"Written by himself... Written by herself" American Life Stories: The Northern United States 1780-1860

-

American Antiquarian Society
185 Salisbury Street
Worcester, MA 01609
United States

In the years between the Revolution and the Civil War, thousands of Americans wrote autobiographies and reminiscences. Successful men wrote their life stories to explain, celebrate, or justify their wealth or prominence. The pious recounted their soul-struggles and spiritual awakenings. Convicted murderers dictated their biographies in the days before they went to the gallows. Prisoners in the state penitentiary accounted for what had brought them there. Other Americans kept detailed diaries that explained their lives to themselves. Evangelical parents and clergymen wrote the biographies of sanctified children who had been converted early and died young. Men and women wrote to unburden their minds, document their daily experience, explain success or failure, justify their actions, account for the providence of God, or simply to tell a story that they hoped would interest and benefit a later generation.

The collections of the American Antiquarian Society contain hundreds of such accounts, published and unpublished. This seminar will invite students to understand the multiple transformations of American society in the North, 1780-1860, by studying these American life stories in all their extraordinary variety - the trajectories of American lives as described those who lived them. Broad themes of social change in the America of the early republic and antebellum years -- the industrial and market revolutions, the Second Great Awakening, the interwoven transformations of family, community, and work that created new forms of identity, new roles, and new possibilities for choice and experience, as well as for failure, frustration and disaster.

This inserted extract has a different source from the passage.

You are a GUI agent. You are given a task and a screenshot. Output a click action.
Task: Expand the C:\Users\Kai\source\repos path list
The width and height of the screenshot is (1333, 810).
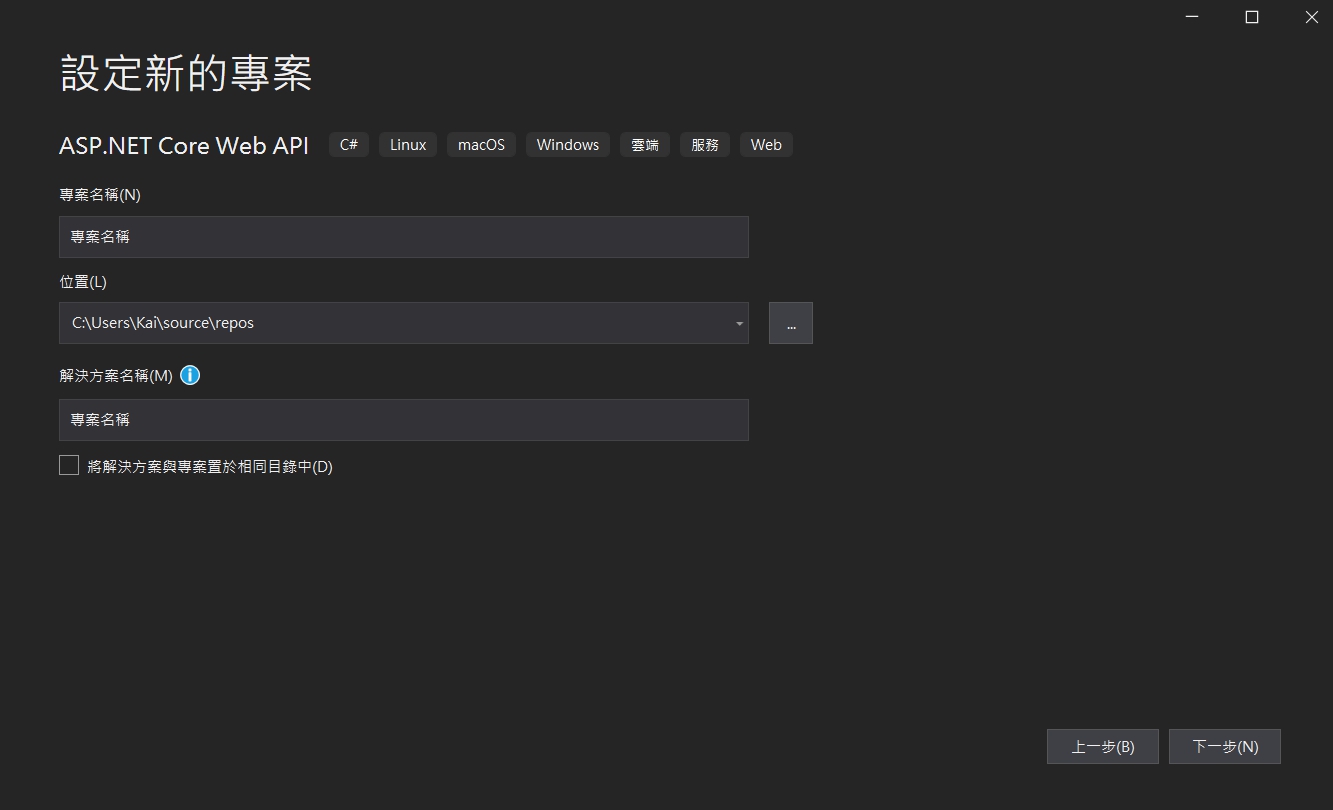[738, 322]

The seminar also looked at how Americans encountered and remembered, or elided, the inflection points of the life cycle: childhood, coming of age, courtship and marriage, the search for a vocation, migration and dislocation, economic aspiration and struggle, parenthood, illness and death, and the onset of age. Discussions also looked at themes central to understanding American life in any period: expectation and ambition, fulfillment and failure, salvation and damnation, respectability and disgrace. In using diaries and autobiographies as historical sources, the seminar also examined them as a narrative genres, looking at the relationship between the structure of experience and cultural norms of description.

Students were guided to find an individual life story, a group of stories, or a genre as the topic for their intensive research in AAS sources. Each week, students were given a "treasure-hunting"
assignment to bring an example of a particular sort of primary source for discussion at the next class- a graphic, a poem, a broadside, a pamphlet- and to be ready to present it briefly at the beginning of our discussions.

The seminar was led by Jack Larkin, Museum Scholar and Chief Historian at Old Sturbridge Village, Sturbridge, Massachusetts.